The Pimple and the Plague


A weird thing has been happening since staying home to avoid the corona virus. In my effort to not angst about the spread, I’ve strangely stopped caring too much about my appearance, maybe just to have one less thing to worry about. This might be partially fueled by the giant pimples I keep getting at the end of my nose. One goes away and another appears. What’s up with that? Who did I wrong in a past life to get end-of-nose-pimples at age 63?

If I had to face someone from ten feet with my giant nose pimple, they wouldn’t even notice that I didn’t blow dry my hair, I’m wearing really ugly flats and unflattering, baggy jeans, or that I’m not wearing a bra? All they would see (and probably muttering to themselves):  ‘Tis a rock! …a peak! …a cape forsooth! ‘Tis a peninsular! Cyrano de Bergeracby Edmond Rostand 1897

Consequently, I have been walking around with no adornments, no restrictive clothing, and no thought to my appearance. It’s been liberating! Mirrors be damned!! I am curious to see how far this will go. Will I burn my bras and smash all my mirrors in one of my typical rebellious rantings? Or maybe I’ll just calmly get used to my new retired-self-isolation look and be an old crone.

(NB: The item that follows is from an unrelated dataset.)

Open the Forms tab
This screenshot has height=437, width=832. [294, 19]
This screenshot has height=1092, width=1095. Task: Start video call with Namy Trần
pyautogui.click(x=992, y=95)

There’s one positive aspect to social distancing is that people look a whole lot better at ten feet away. Maybe even after the virus, I should make ten feet from people my permanent comfort zone. I could wear a sign around my neck with giant letters legible from ten feet away. It might says: “Better At A Distance” or  “Approach At Your Own Risk”.

So I have to ask myself, even when the pimple goes away (it will won’t it?) will I begin to get all judgy again about my appearance? Or, will I continue the trend and shred and distress a long dress or gown, muddy it up a bit, and layer it with a few other raggy pieces? I’ll wear a leather bag filled with bones and herbs around my neck. Pimple on the nose and even warts, will be welcome.

This is only day two of self-quarantine. I’m not sick but who wants to be seen with a giant end-of-nose pimple?